Convex Primitive Decomposition for Collision Detection

TL;DR

The paper addresses the challenge of efficiently generating collision objects for complex meshes by introducing a bottom-up convex primitive decomposition that fits parametric primitives to enclose the input surface. It builds on quadric-based linear operators to derive primitive orientations and uses a greedy, volume-based merging strategy to produce compact, editable colliders. Empirical results on a large Sketchfab dataset show closer input adherence, lower memory usage, and faster rigid-body simulation than prior convex-decomposition methods, supporting practical adoption in game pipelines. The approach emphasizes editor-friendly workflows, non-reliance on learning, and scalability to meshes with millions of faces, enabling robust, efficient collision proxies for real-time applications.

Abstract

Creation of collision objects for 3D models is a time-consuming task, requiring modelers to manually place primitives such as bounding boxes, capsules, spheres, and other convex primitives to approximate complex meshes. While there has been work in automatic approximate convex decompositions of meshes using convex hulls, they are not practical for applications with tight performance budgets such as games due to slower collision detection and inability to manually modify the output while maintaining convexity as compared to manually placed primitives. Rather than convex decomposition with convex hulls, we devise an approach for bottom-up decomposition of an input mesh into convex primitives specifically for rigid body simulation inspired by quadric mesh simplification. This approach fits primitives to complex, real-world meshes that provide plausible simulation performance and are guaranteed to enclose the input surface. We test convex primitive decomposition on over 60 models from Sketchfab, showing the algorithm's effectiveness.
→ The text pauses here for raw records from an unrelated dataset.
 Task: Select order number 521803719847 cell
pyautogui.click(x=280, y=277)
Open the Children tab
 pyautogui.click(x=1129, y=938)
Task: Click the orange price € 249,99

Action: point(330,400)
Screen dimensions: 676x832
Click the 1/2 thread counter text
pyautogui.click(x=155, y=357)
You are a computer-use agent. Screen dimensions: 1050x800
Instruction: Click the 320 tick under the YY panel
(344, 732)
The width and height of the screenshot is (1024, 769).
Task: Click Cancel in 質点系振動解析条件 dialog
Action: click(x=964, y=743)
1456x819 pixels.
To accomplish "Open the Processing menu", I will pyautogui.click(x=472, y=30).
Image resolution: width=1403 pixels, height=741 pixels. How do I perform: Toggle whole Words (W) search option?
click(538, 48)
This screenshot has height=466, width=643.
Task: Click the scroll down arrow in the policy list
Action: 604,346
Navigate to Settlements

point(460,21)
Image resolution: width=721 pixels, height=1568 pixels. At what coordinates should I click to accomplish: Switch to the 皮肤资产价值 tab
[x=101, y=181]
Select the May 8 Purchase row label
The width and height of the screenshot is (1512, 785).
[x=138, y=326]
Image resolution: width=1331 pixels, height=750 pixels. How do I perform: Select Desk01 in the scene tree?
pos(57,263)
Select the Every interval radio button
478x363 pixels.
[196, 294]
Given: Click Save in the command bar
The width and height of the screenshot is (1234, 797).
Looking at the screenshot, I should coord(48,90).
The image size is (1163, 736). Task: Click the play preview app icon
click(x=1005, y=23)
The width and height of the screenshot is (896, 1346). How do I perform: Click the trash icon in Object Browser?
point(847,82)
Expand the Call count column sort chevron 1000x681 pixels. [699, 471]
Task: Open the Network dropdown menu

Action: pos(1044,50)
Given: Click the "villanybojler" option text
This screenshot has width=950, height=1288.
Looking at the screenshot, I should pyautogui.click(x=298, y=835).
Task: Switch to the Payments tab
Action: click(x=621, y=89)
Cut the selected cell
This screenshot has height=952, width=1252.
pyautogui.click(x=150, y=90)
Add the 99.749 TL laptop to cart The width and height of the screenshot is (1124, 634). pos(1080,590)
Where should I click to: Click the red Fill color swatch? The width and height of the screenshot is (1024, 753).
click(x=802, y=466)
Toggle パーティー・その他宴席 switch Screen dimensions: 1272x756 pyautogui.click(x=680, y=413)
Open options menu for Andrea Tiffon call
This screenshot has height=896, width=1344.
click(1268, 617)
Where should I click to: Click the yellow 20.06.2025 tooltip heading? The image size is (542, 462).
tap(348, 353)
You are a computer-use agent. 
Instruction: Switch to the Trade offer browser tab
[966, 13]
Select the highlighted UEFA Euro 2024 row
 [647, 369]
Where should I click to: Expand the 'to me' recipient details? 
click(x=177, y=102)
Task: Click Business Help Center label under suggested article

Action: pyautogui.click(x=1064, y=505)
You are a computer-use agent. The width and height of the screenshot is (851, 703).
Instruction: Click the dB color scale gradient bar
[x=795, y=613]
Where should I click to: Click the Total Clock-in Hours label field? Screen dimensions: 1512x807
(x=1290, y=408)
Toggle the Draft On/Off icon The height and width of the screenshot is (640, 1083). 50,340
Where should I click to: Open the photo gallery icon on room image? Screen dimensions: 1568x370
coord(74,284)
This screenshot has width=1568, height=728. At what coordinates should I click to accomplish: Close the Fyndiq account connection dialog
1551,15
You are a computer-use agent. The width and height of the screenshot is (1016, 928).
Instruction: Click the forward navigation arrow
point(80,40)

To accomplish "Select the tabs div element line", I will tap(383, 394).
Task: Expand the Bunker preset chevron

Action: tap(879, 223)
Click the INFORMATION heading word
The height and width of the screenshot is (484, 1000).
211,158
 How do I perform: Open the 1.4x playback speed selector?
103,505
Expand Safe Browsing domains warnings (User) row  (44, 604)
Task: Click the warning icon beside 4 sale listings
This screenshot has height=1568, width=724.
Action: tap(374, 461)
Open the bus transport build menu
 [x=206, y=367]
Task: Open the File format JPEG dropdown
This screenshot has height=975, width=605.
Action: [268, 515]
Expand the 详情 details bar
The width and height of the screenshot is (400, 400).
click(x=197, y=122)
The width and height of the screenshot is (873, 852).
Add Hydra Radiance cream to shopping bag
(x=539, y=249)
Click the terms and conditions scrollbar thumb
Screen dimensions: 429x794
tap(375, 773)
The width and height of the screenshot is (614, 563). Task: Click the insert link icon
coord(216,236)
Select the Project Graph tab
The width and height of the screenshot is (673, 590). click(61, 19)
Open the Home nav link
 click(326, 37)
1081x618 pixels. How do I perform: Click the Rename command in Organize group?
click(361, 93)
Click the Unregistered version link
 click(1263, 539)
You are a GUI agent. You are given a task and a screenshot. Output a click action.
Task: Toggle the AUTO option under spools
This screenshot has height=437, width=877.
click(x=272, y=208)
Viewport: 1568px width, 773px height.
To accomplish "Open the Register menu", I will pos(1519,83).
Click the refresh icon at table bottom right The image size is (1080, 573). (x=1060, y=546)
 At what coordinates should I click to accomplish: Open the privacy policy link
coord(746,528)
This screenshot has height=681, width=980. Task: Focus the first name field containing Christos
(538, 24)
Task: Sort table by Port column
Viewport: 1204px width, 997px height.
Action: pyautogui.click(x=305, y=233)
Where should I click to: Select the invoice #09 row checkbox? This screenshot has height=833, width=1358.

On this dataset, convex primitive decomposition has lower one-way mean and median Hausdorff and Chamfer distance from the collider to the input compared to V-HACD and CoACD, with less than one-third of the complexity as measured by total bytes for each collider. On top of that, rigid-body simulation performance measured by wall-clock time is consistently improved across 24 tested models.

Figures (29)

• Figure 1: Convex primitive decomposition on a complex non-manifold mesh with boundaries. Output primitives tightly adhere to the input, and is more efficient in simulation than convex hulls. To test performance, we drop spheres on each collider and measure frame times$^\downarrow$. Our approach has the closest simulation to the original mesh (i.e. balls in the stairwell), but with higher efficiency than CoACD or V-HACD shown in the plot, where x-axis indicates the frame number, y-axis indicates time taken. Green in our approach indicates a bounding box, yellow a cylinder, dark blue a trapezoidal prism, light blue a sphere, and red a capsule. For CoACD and V-HACD, colors are randomly assigned per convex component. Rendering artifacts on V-HACD are due to flipped faces. sin_nass.
• Figure 2: Primitives supported in our approach. First, axes are computed as the eigendecomposition of a quadric, $a_z$ corresponds to the minimum eigenvalue's eigenvector, $a_x$ the max. These axes are then used to compute an oriented bounding box (OBB). The OBB's center $c$ and the axes are then used to fit all other primitives.
• Figure 3: The Robot Vera model, tested in collision simulation by dropping 5000 spheres on top of it. A snapshot of our test simulation is shown on the right, with the model from our approach. Our approach is closer to the input model than CoACD, while having better performance as shown in the plot above. More model comparisons are in Fig. \ref{['fig:additional-sim-times']}. JohnMesplay.
• Figure 4: Our approach decomposes the input mesh into a number of primitives which more closely adhere to the input mesh than CoACD, while allowing faster collision detection. Dark regions on the input mesh are due to overlapping non-manifold faces. Frame duration comparisons for simulation of collision with 5000 dropping balls are shown below; our approach has faster simulation than CoACD on all frames. Dixbit.
• Figure 5: Our approach can cleanly preserve holes in the non-manifold, non-watertight input mesh, maintaining its traversability as shown by the number of balls that can pass through in the second row. Prior convex decomposition approaches reduce the size of holes due to voxelization and preprocessing needed to make the mesh manifold and watertight, changing the collision behavior of the output collider. Talaei-dev.